[[ RECORDS TO PROCESS, beginning ]]

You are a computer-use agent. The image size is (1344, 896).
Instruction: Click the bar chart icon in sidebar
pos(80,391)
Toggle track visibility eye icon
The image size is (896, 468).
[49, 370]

[[ RECORDS TO PROCESS, end ]]

### WORK ORDER
Word for word, repeat the lines from the one holding "Instruction: Click the" through the last line of the entries, both included.

### RESULT FOR THIS TASK
Instruction: Click the bar chart icon in sidebar
pos(80,391)
Toggle track visibility eye icon
The image size is (896, 468).
[49, 370]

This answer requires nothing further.